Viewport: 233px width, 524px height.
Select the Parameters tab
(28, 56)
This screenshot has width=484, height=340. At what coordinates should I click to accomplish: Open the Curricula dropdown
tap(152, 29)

## [Direction]
Which lines of the records contain the string "width"? Return each one in full.

## [Output below]
Viewport: 233px width, 524px height.
This screenshot has width=484, height=340. At what coordinates should I click to accomplish: Open the Curricula dropdown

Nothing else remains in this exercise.